# Direction:
Could you render the part that opens with the line containing "(Архів) Політика (24, 21)" and closes with the line containing "Богатые россияне скупают" as a numbered list, skipping blank lines and leaving the pictures out?

(Screenshot and document pointing data)
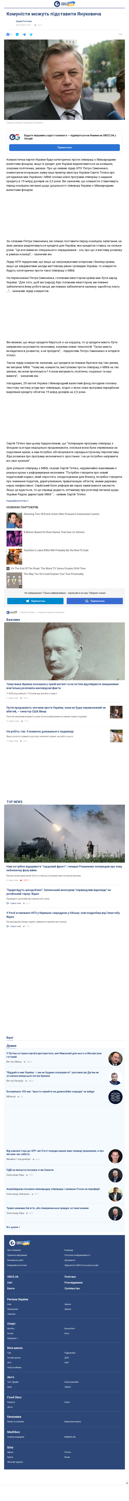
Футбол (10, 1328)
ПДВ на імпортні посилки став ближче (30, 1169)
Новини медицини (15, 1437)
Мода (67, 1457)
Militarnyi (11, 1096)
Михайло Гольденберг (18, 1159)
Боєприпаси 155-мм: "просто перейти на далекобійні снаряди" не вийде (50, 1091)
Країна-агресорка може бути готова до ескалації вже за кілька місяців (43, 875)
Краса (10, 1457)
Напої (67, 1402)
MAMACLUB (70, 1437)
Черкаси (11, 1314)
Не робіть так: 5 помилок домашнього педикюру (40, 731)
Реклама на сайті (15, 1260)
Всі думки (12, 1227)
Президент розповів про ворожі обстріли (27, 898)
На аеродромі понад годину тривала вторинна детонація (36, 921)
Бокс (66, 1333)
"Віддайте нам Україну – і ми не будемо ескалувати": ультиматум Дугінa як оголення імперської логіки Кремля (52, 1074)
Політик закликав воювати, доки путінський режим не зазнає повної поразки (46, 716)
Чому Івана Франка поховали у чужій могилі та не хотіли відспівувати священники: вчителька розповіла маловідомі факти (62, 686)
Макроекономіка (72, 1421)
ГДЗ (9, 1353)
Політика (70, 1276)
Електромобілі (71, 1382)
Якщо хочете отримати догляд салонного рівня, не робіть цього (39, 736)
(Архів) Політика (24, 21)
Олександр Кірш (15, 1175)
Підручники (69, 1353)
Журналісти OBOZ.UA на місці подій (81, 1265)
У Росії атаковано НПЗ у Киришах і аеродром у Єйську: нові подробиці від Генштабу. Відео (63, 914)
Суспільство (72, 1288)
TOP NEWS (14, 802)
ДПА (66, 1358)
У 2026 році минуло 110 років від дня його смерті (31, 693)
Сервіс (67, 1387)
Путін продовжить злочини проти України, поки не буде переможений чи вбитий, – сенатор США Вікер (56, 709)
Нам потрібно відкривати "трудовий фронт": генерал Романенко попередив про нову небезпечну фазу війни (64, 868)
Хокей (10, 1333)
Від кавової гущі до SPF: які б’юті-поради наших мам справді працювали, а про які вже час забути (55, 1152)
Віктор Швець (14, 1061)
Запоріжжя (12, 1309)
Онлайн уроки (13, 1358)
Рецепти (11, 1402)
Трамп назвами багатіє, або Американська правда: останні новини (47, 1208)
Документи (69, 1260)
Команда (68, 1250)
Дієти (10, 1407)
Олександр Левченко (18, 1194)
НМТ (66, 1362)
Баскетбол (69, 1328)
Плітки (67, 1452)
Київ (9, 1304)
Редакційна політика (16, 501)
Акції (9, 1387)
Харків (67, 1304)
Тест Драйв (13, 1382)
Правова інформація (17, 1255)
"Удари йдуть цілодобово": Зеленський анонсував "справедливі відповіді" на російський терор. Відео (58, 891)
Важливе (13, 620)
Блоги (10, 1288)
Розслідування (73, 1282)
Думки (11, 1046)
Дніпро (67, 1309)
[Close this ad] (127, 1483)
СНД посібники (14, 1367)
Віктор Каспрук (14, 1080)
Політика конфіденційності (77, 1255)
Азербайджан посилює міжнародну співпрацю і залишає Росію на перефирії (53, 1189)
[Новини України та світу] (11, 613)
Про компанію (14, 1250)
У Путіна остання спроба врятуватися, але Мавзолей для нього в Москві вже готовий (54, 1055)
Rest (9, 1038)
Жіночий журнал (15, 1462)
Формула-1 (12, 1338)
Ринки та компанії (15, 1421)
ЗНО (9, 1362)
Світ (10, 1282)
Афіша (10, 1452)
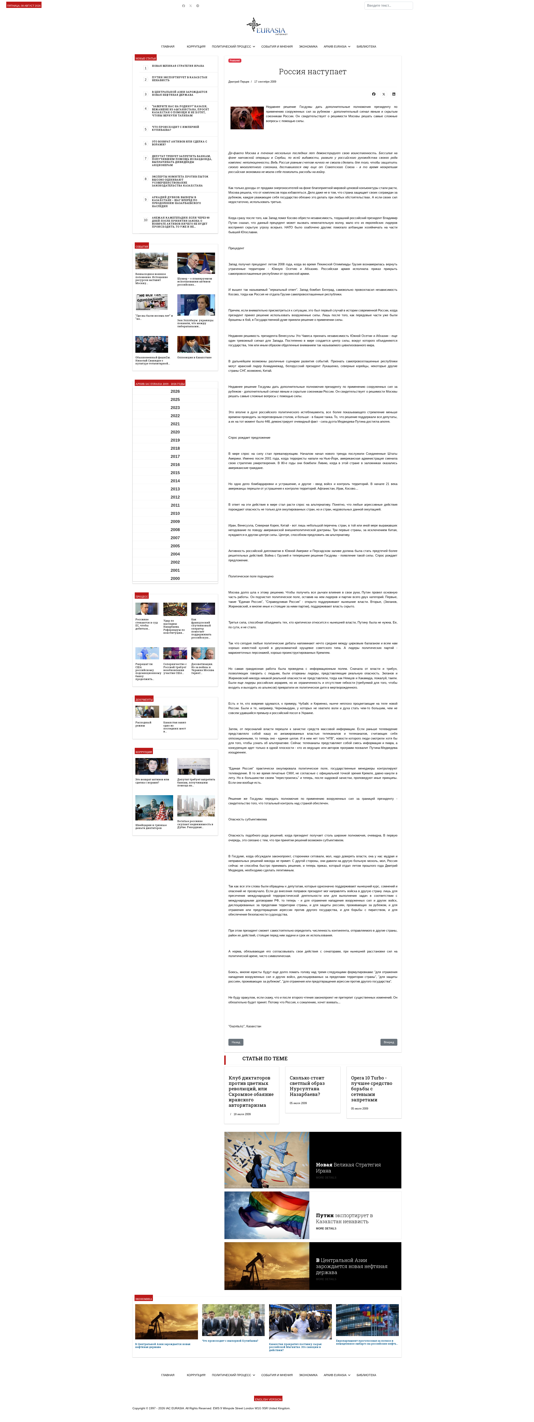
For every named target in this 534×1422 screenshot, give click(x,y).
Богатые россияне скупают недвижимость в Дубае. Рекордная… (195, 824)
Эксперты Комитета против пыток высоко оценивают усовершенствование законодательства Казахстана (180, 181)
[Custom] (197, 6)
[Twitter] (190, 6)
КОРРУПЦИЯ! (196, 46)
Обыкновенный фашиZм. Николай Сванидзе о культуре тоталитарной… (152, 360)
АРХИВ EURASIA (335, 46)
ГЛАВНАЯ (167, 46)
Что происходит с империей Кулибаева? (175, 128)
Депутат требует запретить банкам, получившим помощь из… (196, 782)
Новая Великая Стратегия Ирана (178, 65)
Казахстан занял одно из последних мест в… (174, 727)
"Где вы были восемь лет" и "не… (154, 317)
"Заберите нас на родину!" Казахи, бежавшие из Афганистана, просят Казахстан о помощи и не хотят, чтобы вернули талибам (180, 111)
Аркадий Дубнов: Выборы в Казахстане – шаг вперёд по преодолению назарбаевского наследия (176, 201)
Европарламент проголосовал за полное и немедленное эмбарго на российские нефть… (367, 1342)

# Full response:
1. (Архів) Політика (24, 21)
2. Олександр Кірш (15, 1175)
3. Підручники (69, 1353)
4. Журналісти OBOZ.UA на місці подій (81, 1265)
5. У Росії атаковано НПЗ у Киришах і аеродром у Єйську: нові подробиці від Генштабу. Відео (63, 914)
6. Суспільство (72, 1288)
7. TOP NEWS (14, 802)
8. ДПА (66, 1358)
9. У 2026 році минуло 110 років від дня його смерті (31, 693)
10. Сервіс (67, 1387)
11. Путін продовжить злочини проти України, поки не буде переможений чи вбитий, – сенатор США Вікер (56, 709)
12. Нам потрібно відкривати "трудовий фронт": генерал Романенко попередив про нову небезпечну фазу війни (64, 868)
13. Хокей (10, 1333)
14. Від кавової гущі до SPF: які б’юті-поради наших мам справді працювали, а про які вже час забути (55, 1152)
15. Віктор Швець (14, 1061)
16. Запоріжжя (12, 1309)
17. Онлайн уроки (13, 1358)
18. Рецепти (11, 1402)
19. Трамп назвами багатіє, або Американська правда: останні новини (47, 1208)
20. Документи (69, 1260)
21. Команда (68, 1250)
22. Дієти (10, 1407)
23. Олександр Левченко (18, 1194)
24. НМТ (66, 1362)
25. Баскетбол (69, 1328)
26. Плітки (67, 1452)
27. Київ (9, 1304)
28. Редакційна політика (16, 501)
29. Акції (9, 1387)
30. Харків (67, 1304)
31. Тест Драйв (13, 1382)
32. Правова інформація (17, 1255)
33. "Удари йдуть цілодобово": Зеленський анонсував "справедливі відповіді" на російський терор. Відео (58, 891)
34. Важливе (13, 620)
35. Блоги (10, 1288)
36. Розслідування (73, 1282)
37. Думки (11, 1046)
38. Дніпро (67, 1309)
39. [Close this ad] (127, 1483)
40. СНД посібники (14, 1367)
41. Віктор Каспрук (14, 1080)
42. Політика конфіденційності (77, 1255)
43. Азербайджан посилює міжнародну співпрацю і залишає Росію на перефирії (53, 1189)
44. [Новини України та світу] (11, 613)
45. Про компанію (14, 1250)
46. У Путіна остання спроба врятуватися, але Мавзолей для нього в Москві вже готовий (54, 1055)
47. Rest (9, 1038)
48. Жіночий журнал (15, 1462)
49. Формула-1 (12, 1338)
50. Ринки та компанії (15, 1421)
51. ЗНО (9, 1362)
52. Світ (10, 1282)
53. Афіша (10, 1452)
54. For every named target in this 534×1422 screenshot, give click(x,y).
55. Богатые россияне скупают недвижимость в Дубае. Рекордная… (195, 824)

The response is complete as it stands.